It would be all too easy to make a "Palestinians bad, Israelis good" debating point out of this. That would simply be turning Christian Aid's bias on its head. I don't think there are too many excuses for the terrorist leaders who organize such attacks, and must be suspected of actively hoping that the Israelis will react by making it harder for Palestinians to get treated in Israeli hospitals, and that they will be able to capitalize on the resultant Palestinian anger. But it is perfectly legitimate to ask what leads a 21-year-old woman to want to blow herself up in a hospital ward.
What is deeply problematic is the response that simply says "because she has been treated so badly under the Israeli occupation". This is unsatisfactory on at least three counts:-
- The whole phenomenon of suicide bombing demands a far more sophisticated explanation. When, for instance, a bomber targets a Shia mosque in Iraq, it is hard to see what that has to do with Israel. And why do non-Muslim populations endure terrible oppression without resorting to this method of resistance?

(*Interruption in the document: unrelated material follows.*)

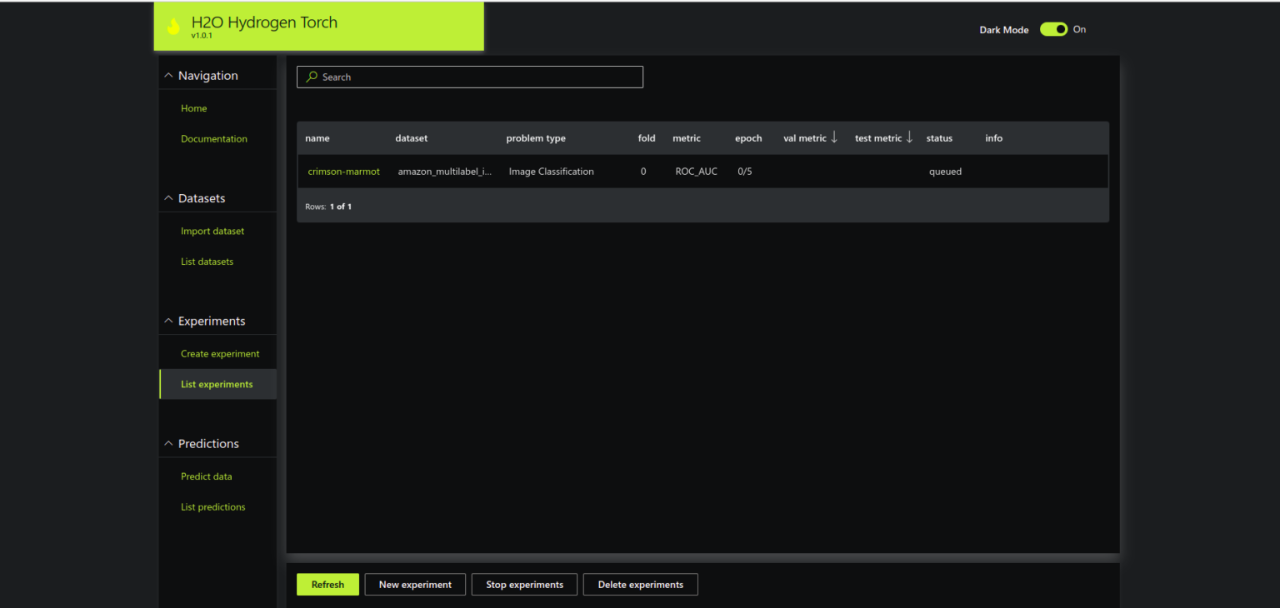Click the test metric sort arrow
The image size is (1280, 608).
(x=909, y=138)
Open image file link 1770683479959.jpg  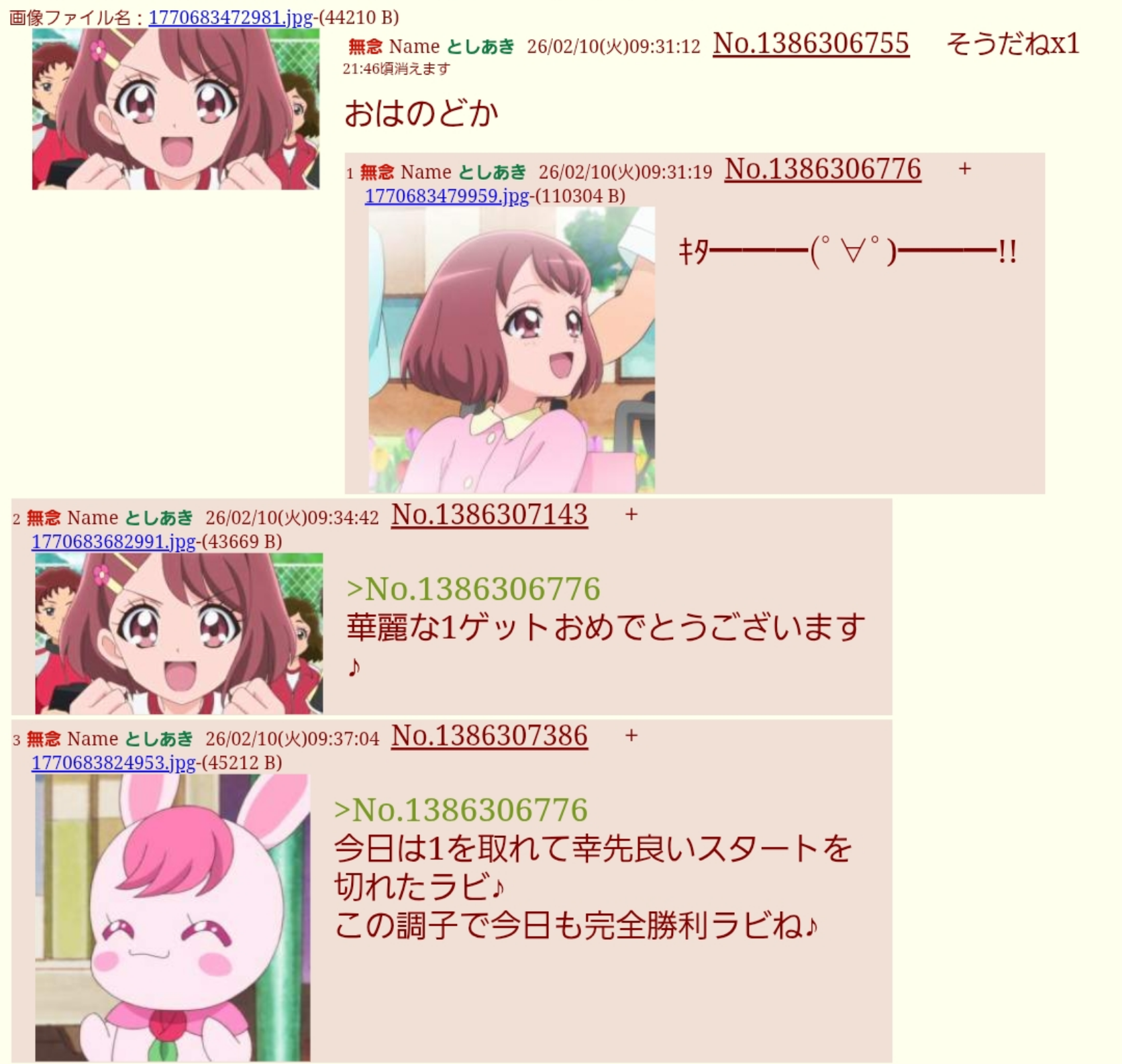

- It ignores the plain fact that her action exploited and abused a gesture of humanitarian generosity on the part of the Israelis. Incidentally, the fact that Palestinians can get treated in Israeli hospitals makes a nonsense of the anti-Israel campaigners' favourite refrain that is that Israel is an "apartheid state". Under South African apartheid there were whites-only hospitals and blacks-only hospitals, and it would have been unthinkable for a black person to be admitted to one of the former.
- If one side's actions are going to be contextualized, the other side's have to be as well. It really does worry me when people claim to "understand" what drives Palestinians to terrorism but have no interest in understanding what motivates Israelis to be uncompromising about their security and give short shrift to those who threaten it.